Since then, he has played a lot of golf while working part-time at Golf Galaxy in DeWitt, repairing golf clubs on a part-time basis. In addition, for nine years he was a volunteer driver for the Veterans Hospital in Syracuse, driving patients to and from appointments.

He stopped driving for the VA during the COVID-19 pandemic.

“My wife and I were talking about it, that I wasn’t volunteering any more at the VA. I wasn’t doing anything when the golf season ended. What was I going to do?” he said.

Dembowski said his mother-in-law worked for the Red Cross for years. He said he and his wife heard something on the news about the need for Red Cross volunteers. He said he didn’t want to sit and take blood from people. However, the idea of picking up blood and delivering it to different hospitals appealed to him.

He began volunteering as a blood transportation specialist more than seven months ago.

“Who am I helping? I never get told. I guess it’s none of my business,” he said. “However, I look upon it as a matter of life or death. It could be for a pregnant woman who had problems, maybe a baby, someone getting heart surgery or a liver transplant, someone who was in a car accident, someone fighting cancer.”

Since starting, Dembowski said he has driven through all sorts of weather, including intense snow and rain storms.

Boxes of blood ready for delivery at the American Red Cross Donation Center on Oswego Road (Route 57) in Liverpool.

He works from 8 a.m. to noon on Wednesdays. That’s the time frame for him to get delivery assignments, but often he ends up driving for several more hours outside of his shift, depending on the destination — particularly if he’s going to places like Potsdam or Messina.

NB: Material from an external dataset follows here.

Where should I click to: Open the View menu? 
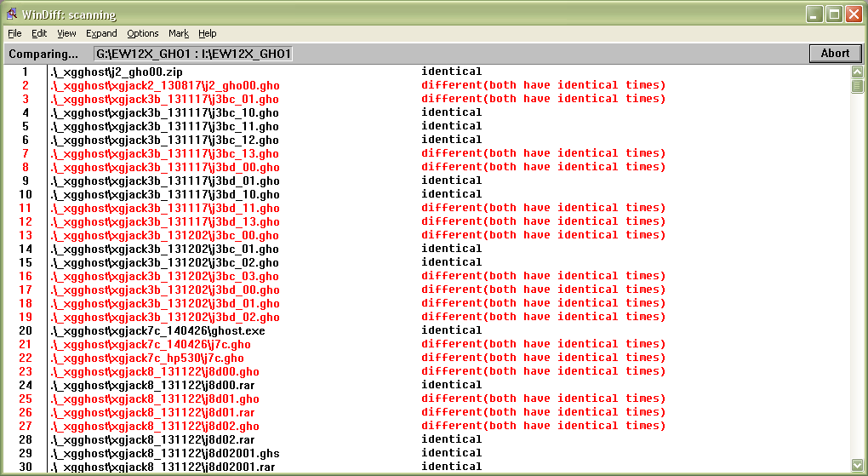pos(66,33)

On one trip to a medical facility in Herkimer on the other side of Utica, Dembowski said “as soon as they saw me drive in, there was a lady who came out to my van and got the blood. That’s how much of a hurry they were in.”

Wheatley, who oversees the scheduling and training of the volunteer drivers, said applicants need a clean driver’s license (no DWIs or other serious tickets) and a background check.

The training includes mandatory viewing of an online training video, instructions on following and filling out required paperwork, a test drive in one of the Red Cross vehicles and a ride-along with a seasoned driver on the shift you’re interested in filling.

The volunteers staff day and evening shifts. A paid courier is also available if no one is on hand or for third shift deliveries.

During a recent morning trip to Wilson Medical Center in Johnson City, the hospital staffer who took the box of platelets off Dembowski’s hands upon his arrival inside the building said simply, “Thanks. We have an individual who really needs this.”

Walking back to his Red Cross vehicle afterward, Dembowski said, “That really makes me feel good.”